Mayor Rahm Emanuel held his first face-to-face meeting with Theo Epstein this week and came away with a Cubs jacket – not a better idea about how the new Cubs president wants to change Wrigley Field.

“We had a very good meeting. He gave me a [Cubs] jacket. It will be on my ethics report,” the mayor joked.

“I talked about, welcoming him again to the city. … I think I expressed this correctly [that], while we are a city with a deep set of loyalties to which baseball team you are for, regardless of your loyalty, I think the whole city is wishing him well in this new venture with the Chicago Cubs.”

The mayor was asked whether Epstein used the meet-and-greet to talk turkey about ways to turn 97-year-old Wrigley into a bigger money maker for the Cubs.

Did Epstein make the case for more night games or a jumbotron at Wrigley? Did he ask the mayor to relax the ballpark’s landmark status to pave the way for a massive stadium renovation?

“No. It was mainly, ‘Does this size [jacket] fit you?’ ” Emanuel said.

Sources close to the Cubs confirmed that Thursday’s meeting was a cordial meet-and-greet and that stadium substance was not discussed.

Emanuel wants to find a way to save Wrigley without forfeiting 35 years’ worth of amusement tax growth. The mayor has called that Cubs’ plan a “non-starter.”

Epstein’s arrival in Chicago is expected to breathe new life into that stalled plan and failed efforts to relax the ballpark’s landmark status.

That’s because of the sense of hope and excitement that Epstein brought here from Boston and because he presided over similar money-making changes at vintage Fenway Park during his tenure with the Red Sox.

Earlier this week, Emanuel was asked whether Epstein’s arrival in Chicago makes him any more willing to sign onto the Wrigley plan or modify the landmarking restrictions that have tied the Cubs hands.

“Do you think that by choosing a guy called Theo Epstein that this mayor, Rahm Israel Emanuel, would be more sensitive to their needs?

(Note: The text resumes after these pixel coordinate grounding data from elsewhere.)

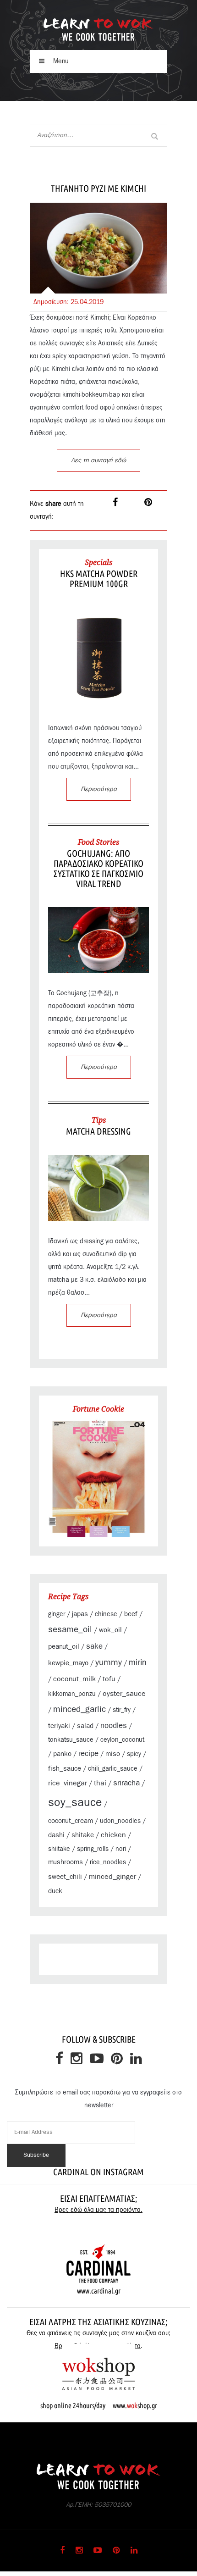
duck (55, 1891)
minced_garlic (79, 1709)
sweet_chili (65, 1876)
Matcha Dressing (98, 1131)
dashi (56, 1835)
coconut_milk (74, 1679)
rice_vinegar (67, 1783)
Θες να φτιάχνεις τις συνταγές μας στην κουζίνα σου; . (98, 2339)
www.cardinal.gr (98, 2291)
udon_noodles (120, 1821)
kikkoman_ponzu (72, 1694)
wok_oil (110, 1630)
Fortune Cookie (98, 1409)
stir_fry (122, 1710)
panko (62, 1754)
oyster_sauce (124, 1693)
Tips (99, 1120)
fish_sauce (64, 1768)
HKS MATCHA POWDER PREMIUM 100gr (98, 578)
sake (94, 1646)
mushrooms (65, 1862)
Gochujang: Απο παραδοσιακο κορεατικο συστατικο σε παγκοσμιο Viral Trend (98, 868)
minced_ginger (112, 1876)
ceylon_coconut (122, 1740)
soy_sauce (75, 1802)
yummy (108, 1662)
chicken (113, 1835)
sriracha (126, 1783)
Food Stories (98, 842)
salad (85, 1726)
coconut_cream (70, 1820)
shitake (82, 1835)
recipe (88, 1753)
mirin (138, 1663)
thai (100, 1783)
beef (130, 1614)
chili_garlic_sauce (112, 1769)
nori (120, 1849)
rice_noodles (108, 1862)
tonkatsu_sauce (70, 1740)
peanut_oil (63, 1646)
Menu (60, 61)
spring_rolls (93, 1849)
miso (112, 1754)
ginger (56, 1614)
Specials (98, 562)
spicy (134, 1754)
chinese (106, 1614)
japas (80, 1614)
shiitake (59, 1849)
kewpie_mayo (68, 1663)
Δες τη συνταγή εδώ (98, 460)
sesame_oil (70, 1629)
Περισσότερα (99, 789)
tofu (109, 1679)
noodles (113, 1725)
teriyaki (59, 1726)
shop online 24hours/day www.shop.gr (98, 2405)
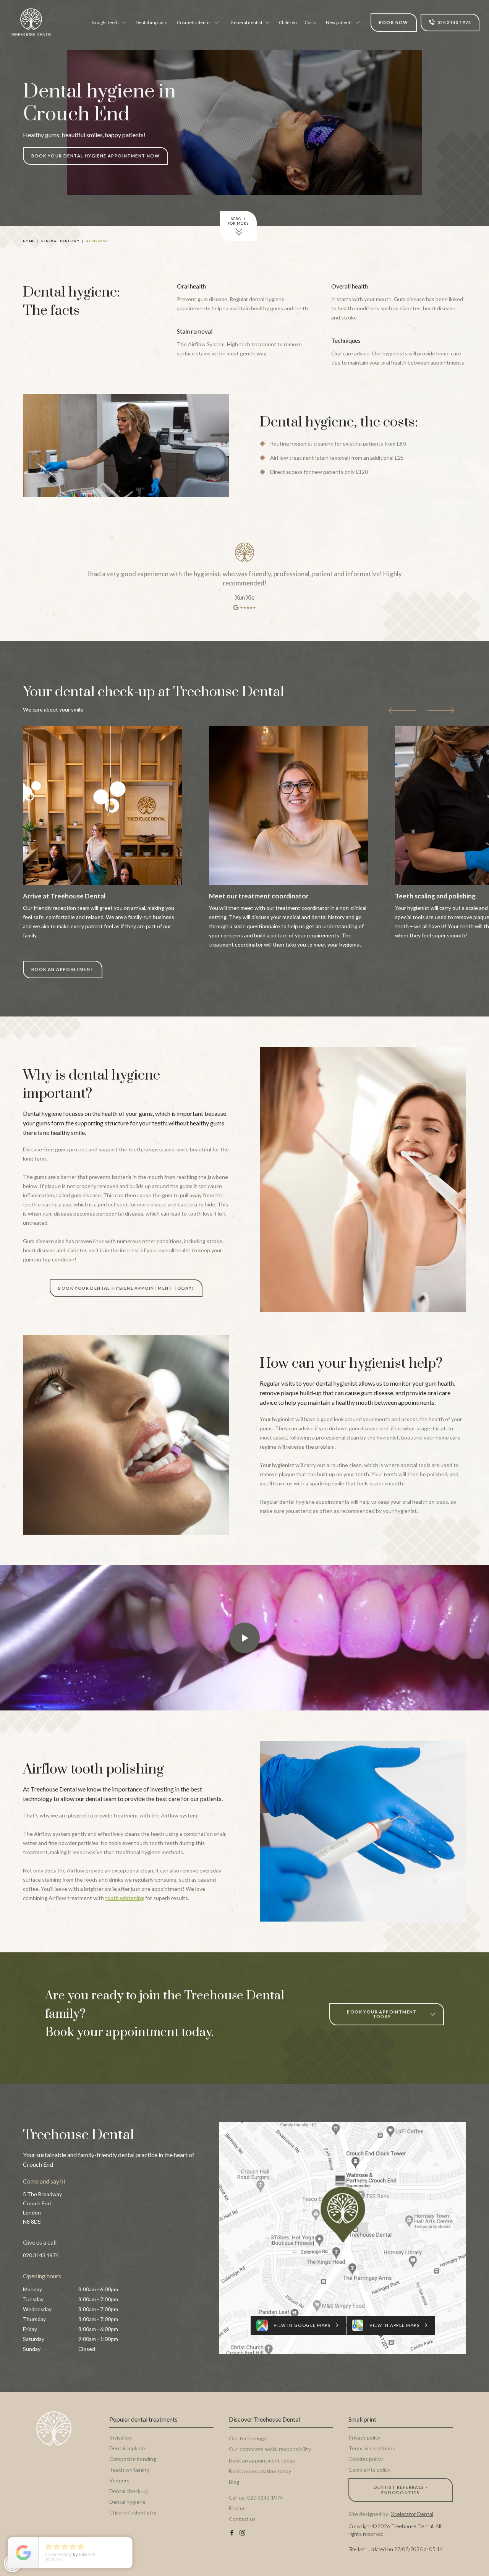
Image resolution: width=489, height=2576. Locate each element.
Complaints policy (369, 2469)
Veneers (119, 2480)
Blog (234, 2482)
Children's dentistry (132, 2512)
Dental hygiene (127, 2501)
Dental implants (151, 22)
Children (288, 22)
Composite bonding (132, 2459)
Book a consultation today (260, 2471)
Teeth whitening (129, 2469)
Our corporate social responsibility (270, 2449)
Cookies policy (365, 2459)
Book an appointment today (262, 2460)
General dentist (246, 22)
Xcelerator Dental (412, 2514)
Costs (310, 22)
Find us (237, 2508)
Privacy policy (364, 2437)
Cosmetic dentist (194, 22)
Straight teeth (105, 22)
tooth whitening (124, 1898)
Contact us (242, 2519)
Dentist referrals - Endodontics (401, 2490)
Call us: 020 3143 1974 (256, 2497)
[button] (108, 22)
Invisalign (120, 2437)
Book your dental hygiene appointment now (95, 155)
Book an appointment (62, 969)
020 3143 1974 (41, 2255)
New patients (339, 22)
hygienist (97, 241)
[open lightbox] (244, 1637)
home (28, 241)
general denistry (59, 241)
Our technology (248, 2438)
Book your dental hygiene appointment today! (126, 1288)
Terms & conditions (371, 2448)
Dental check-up (129, 2491)
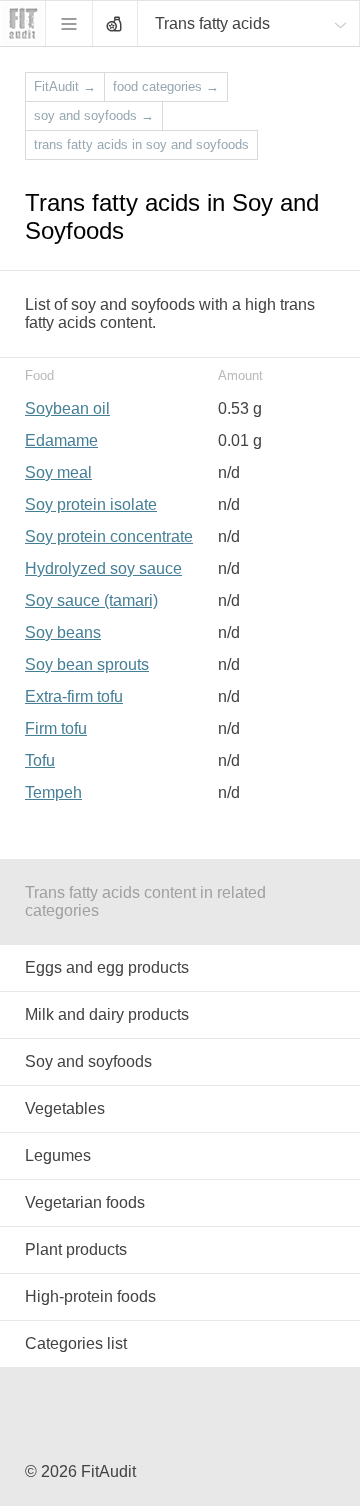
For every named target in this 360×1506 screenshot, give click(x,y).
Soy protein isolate (91, 504)
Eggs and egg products (107, 967)
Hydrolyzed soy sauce (103, 568)
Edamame (61, 440)
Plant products (76, 1249)
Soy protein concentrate (109, 536)
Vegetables (65, 1108)
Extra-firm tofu (74, 696)
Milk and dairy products (107, 1014)
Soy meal (58, 472)
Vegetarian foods (85, 1202)
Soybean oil (67, 408)
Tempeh (53, 792)
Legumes (58, 1155)
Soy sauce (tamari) (91, 600)
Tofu (40, 760)
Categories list (76, 1343)
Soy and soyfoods (88, 1061)
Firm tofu (56, 728)
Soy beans (63, 632)
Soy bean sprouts (87, 664)
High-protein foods (90, 1296)
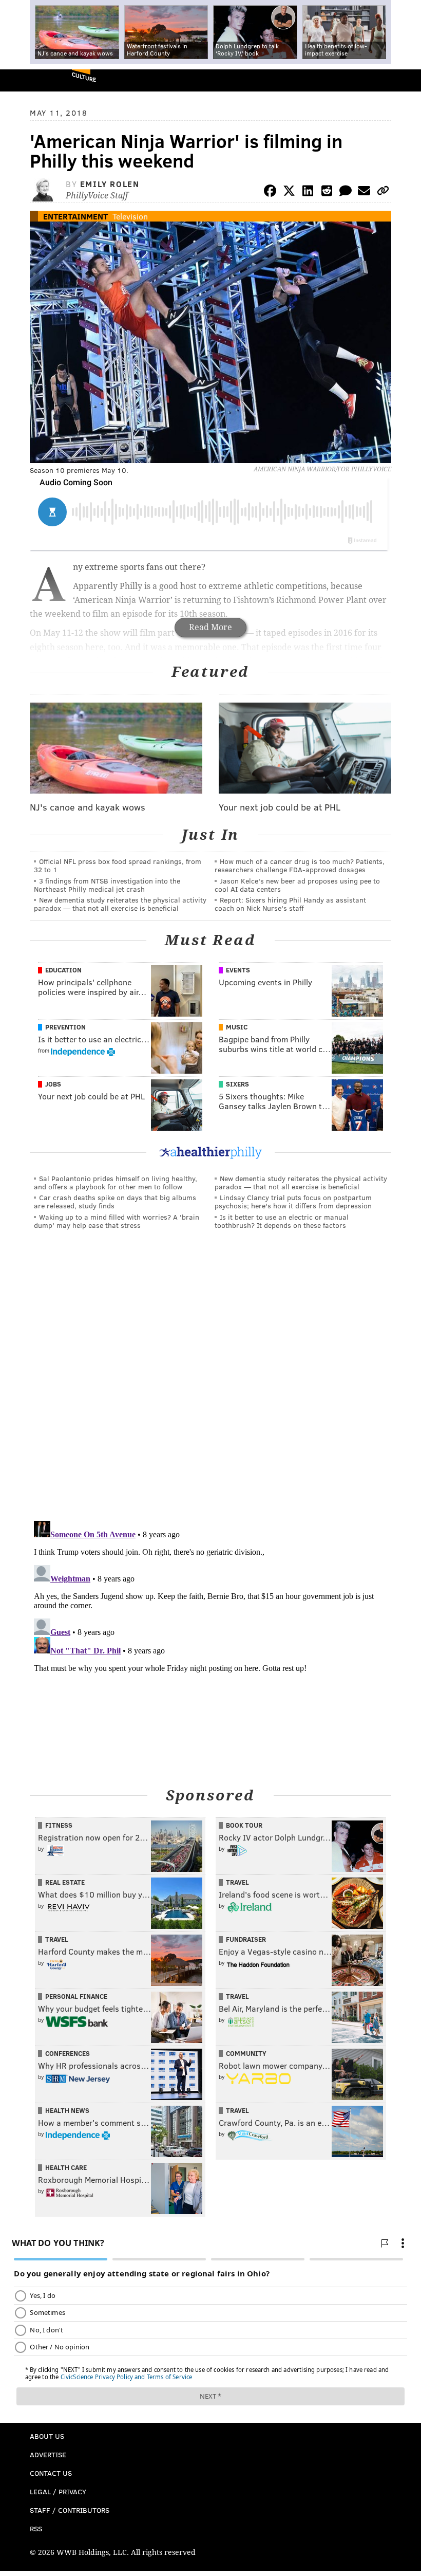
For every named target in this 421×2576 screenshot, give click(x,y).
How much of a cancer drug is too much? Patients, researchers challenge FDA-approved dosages (300, 865)
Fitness (58, 1825)
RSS (36, 2528)
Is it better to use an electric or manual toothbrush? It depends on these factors (282, 1221)
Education (63, 969)
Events (238, 969)
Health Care (66, 2167)
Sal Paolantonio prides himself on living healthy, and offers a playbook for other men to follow (115, 1182)
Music (236, 1027)
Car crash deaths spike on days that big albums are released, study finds (115, 1201)
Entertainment (75, 216)
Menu (404, 80)
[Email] (364, 192)
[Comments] (345, 192)
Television (130, 216)
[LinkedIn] (308, 192)
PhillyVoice (25, 79)
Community (246, 2053)
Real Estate (65, 1882)
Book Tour (244, 1825)
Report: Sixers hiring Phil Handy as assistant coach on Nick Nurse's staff (290, 904)
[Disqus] (210, 1379)
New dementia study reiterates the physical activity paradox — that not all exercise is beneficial (120, 904)
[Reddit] (326, 192)
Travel (237, 1882)
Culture (84, 77)
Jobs (53, 1084)
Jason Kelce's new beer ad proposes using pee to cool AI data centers (297, 885)
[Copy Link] (383, 192)
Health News (67, 2110)
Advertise (48, 2454)
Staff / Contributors (69, 2510)
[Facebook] (270, 192)
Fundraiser (246, 1939)
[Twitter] (289, 192)
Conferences (67, 2053)
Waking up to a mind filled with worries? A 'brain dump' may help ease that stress (116, 1221)
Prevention (65, 1027)
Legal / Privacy (58, 2491)
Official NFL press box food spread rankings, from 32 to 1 (117, 865)
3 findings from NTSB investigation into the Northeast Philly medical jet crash (107, 885)
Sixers (237, 1084)
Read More (210, 627)
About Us (47, 2436)
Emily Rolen (110, 183)
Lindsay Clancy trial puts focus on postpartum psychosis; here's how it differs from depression (293, 1201)
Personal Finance (76, 1996)
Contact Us (51, 2473)
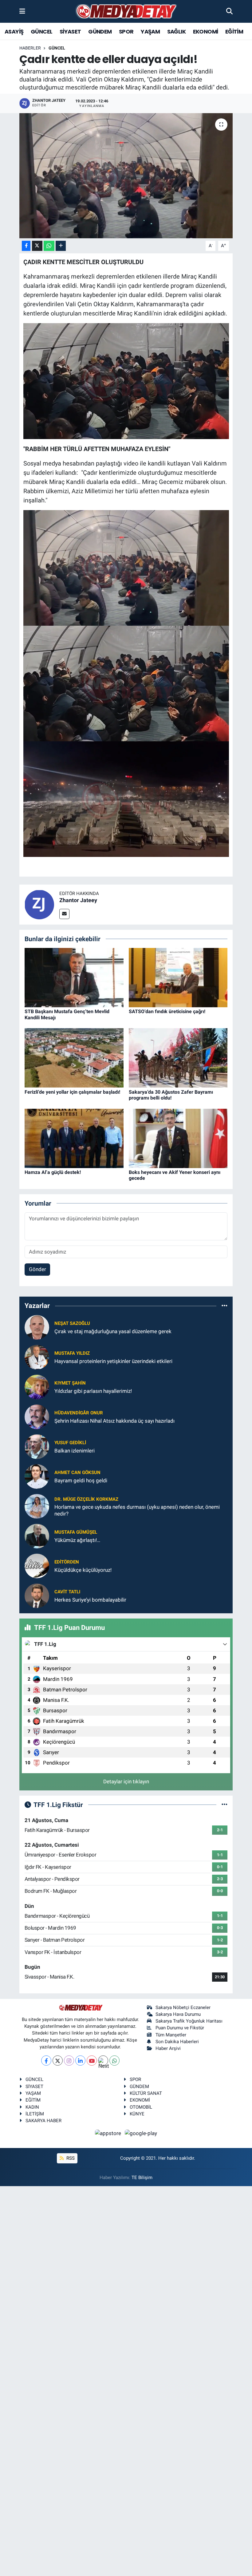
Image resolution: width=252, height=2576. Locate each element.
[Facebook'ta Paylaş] (26, 246)
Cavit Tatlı (67, 1592)
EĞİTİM (234, 31)
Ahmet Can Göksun (77, 1472)
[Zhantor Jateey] (39, 904)
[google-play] (141, 2133)
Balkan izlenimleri (74, 1451)
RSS (70, 2158)
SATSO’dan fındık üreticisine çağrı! (167, 1011)
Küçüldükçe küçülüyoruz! (83, 1570)
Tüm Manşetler (171, 2035)
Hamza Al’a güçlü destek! (53, 1172)
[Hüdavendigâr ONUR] (37, 1416)
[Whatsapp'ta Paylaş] (49, 246)
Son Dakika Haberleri (177, 2041)
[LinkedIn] (80, 2060)
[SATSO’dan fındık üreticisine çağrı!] (178, 977)
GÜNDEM (100, 31)
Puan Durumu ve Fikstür (180, 2028)
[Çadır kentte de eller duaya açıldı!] (126, 175)
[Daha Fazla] (61, 246)
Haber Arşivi (168, 2048)
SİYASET (70, 31)
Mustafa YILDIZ (72, 1353)
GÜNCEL (41, 31)
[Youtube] (92, 2060)
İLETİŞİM (35, 2114)
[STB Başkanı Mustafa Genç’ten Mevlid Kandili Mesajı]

Is that what you were asking?” said Chicago’s first Jewish mayor, referring to the Cubs’ first Jewish president of baseball operations.

Turning serious, the mayor said he’s excited about Epstein arrival in Chicago, but not enough to change his tune about using taxpayers’ funds to finance Wrigley at a time when his 2012 budget is cutting human services, closing police stations and raising taxes, fines and fees by $220 million.

“I’m excited that the Cubs have made this decision and wish him the best. But I am not changing my perspective from the taxpayers just because people are excited. I will still evaluate anything I do as it relates to Wrigley Field based on the interests of the taxpayers. That’s who I’m negotiating for,” he said.

The City Council landmarked “historic elements” of Wrigley in 2004 as part of an agreement that paved the way for 12 more night games. The designation covered the exterior and marquee sign at Clark and Addison, the quaint center field scoreboard and ivy-covered brick walls and the uninterrupted sweep of the bleachers and grandstand.

During the 2008 negotiations over the Tribune Co.’s failed plan to have the state acquire and renovate Wrigley, Cubs executive Crane Kenney argued that, “If you’re going to restore and maintain the facility, you’re going to have to take parts of it down and rebuild it, just like we rebuilt the bleachers two years ago. Landmarking authorization doesn’t let you do that.”

After winning the election, then-Mayor-elect Rahm Emanuel sent the Cubs back to the drawing board in search of financing alternatives.

Chief Financial Officer Lois Scott has since met with the Cubs to discuss a short list of options that might include reviving the failed plan to have the state buy and renovate Wrigley.

Other possibilities include: modifying the amusement tax plan to give the city some growth; creating a tax-increment financing district around Wrigley; using historic preservation tax credits or broadening the boundaries of a 1 percent tax on downtown restaurant meals used to finance McCormick Place. That tax currently extends as far north as Diversey.

Another, more controversial idea is the sale of personal seat licenses similar to the Soldier Field PSLs that helped provide the Bears contribution to their taxpayer-supported stadium.